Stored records
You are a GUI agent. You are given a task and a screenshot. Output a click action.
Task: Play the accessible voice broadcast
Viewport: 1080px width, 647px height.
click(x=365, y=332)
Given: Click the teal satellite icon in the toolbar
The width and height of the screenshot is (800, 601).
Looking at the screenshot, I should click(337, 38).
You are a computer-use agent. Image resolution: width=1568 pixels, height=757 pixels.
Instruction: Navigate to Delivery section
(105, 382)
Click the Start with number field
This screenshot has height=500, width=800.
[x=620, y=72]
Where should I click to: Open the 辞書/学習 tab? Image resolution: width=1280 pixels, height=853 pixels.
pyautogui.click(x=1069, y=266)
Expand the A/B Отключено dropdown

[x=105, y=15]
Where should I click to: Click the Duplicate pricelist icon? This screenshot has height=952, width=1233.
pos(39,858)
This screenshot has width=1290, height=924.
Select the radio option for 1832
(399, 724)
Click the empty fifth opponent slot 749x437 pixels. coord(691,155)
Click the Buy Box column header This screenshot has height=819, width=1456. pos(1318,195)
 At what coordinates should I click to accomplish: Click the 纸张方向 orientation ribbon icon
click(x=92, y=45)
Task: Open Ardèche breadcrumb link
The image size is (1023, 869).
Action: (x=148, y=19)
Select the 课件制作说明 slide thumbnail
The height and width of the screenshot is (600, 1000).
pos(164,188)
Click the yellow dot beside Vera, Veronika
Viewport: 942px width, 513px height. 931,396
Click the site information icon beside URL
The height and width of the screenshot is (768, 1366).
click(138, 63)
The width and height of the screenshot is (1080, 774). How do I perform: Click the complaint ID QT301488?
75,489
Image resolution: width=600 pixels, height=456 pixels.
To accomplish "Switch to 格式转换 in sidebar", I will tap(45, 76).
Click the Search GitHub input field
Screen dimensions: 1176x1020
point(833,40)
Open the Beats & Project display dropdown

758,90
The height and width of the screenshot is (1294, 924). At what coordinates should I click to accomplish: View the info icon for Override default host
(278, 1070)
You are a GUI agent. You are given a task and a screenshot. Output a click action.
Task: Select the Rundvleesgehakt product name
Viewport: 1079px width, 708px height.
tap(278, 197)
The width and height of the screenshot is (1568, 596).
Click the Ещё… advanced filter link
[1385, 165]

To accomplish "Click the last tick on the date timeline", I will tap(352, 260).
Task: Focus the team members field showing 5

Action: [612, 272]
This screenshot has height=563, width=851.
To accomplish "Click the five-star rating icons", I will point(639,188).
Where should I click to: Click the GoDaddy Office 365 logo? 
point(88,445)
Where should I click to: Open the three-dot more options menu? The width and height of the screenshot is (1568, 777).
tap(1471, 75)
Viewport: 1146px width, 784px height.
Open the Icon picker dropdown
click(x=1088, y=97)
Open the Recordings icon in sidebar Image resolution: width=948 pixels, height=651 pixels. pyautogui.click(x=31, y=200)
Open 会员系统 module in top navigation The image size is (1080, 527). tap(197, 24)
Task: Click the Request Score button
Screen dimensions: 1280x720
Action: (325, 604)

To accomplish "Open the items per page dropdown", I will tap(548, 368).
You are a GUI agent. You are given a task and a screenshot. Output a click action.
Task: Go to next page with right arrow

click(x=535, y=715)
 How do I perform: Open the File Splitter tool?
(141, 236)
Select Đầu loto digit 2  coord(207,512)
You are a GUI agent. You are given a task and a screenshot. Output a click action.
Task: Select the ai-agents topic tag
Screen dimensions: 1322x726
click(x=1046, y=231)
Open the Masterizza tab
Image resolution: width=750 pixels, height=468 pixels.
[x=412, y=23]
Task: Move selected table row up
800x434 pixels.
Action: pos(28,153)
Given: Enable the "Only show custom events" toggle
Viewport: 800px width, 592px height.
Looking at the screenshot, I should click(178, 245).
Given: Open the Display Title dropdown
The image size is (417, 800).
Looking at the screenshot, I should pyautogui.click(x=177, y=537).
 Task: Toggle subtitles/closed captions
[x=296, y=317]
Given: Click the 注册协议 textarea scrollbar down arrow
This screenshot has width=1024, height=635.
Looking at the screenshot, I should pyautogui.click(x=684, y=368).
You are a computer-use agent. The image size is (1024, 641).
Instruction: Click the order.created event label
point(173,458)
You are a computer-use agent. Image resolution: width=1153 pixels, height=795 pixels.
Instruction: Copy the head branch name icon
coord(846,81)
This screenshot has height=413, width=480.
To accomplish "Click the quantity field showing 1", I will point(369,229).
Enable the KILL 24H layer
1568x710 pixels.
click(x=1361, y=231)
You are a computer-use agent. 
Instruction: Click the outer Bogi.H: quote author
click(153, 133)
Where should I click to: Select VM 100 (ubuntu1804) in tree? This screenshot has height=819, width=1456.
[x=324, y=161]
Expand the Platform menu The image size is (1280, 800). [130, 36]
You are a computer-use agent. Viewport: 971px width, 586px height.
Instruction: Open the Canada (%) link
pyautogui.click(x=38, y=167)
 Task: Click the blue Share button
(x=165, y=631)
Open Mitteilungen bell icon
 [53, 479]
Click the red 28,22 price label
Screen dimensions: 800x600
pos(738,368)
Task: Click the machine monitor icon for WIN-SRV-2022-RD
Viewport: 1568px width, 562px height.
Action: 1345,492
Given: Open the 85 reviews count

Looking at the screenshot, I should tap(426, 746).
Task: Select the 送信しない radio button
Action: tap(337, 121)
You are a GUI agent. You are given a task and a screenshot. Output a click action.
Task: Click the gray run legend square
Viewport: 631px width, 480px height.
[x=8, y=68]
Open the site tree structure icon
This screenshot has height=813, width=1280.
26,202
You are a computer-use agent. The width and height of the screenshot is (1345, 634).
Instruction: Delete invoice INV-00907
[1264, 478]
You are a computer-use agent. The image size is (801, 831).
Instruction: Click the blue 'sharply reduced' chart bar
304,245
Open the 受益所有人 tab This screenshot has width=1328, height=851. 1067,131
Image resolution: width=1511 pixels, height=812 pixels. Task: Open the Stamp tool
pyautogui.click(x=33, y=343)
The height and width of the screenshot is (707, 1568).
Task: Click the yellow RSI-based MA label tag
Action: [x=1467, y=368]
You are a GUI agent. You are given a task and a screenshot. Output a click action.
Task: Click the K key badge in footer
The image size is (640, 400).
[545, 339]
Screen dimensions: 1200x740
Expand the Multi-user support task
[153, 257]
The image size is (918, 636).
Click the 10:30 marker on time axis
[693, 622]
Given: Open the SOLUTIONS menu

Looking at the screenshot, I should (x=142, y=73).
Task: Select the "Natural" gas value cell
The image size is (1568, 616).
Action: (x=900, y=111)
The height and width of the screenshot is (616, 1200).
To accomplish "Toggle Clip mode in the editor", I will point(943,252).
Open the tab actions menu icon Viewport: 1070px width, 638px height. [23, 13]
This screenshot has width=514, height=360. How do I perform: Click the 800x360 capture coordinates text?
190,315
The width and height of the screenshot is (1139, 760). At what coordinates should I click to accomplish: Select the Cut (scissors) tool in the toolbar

AIM OF THE TASK:
Using the records above, copy each line that contains "sidebar".

WRITTEN RESPONSE:
To accomplish "Switch to 格式转换 in sidebar", I will tap(45, 76).
Open the Recordings icon in sidebar Image resolution: width=948 pixels, height=651 pixels. pyautogui.click(x=31, y=200)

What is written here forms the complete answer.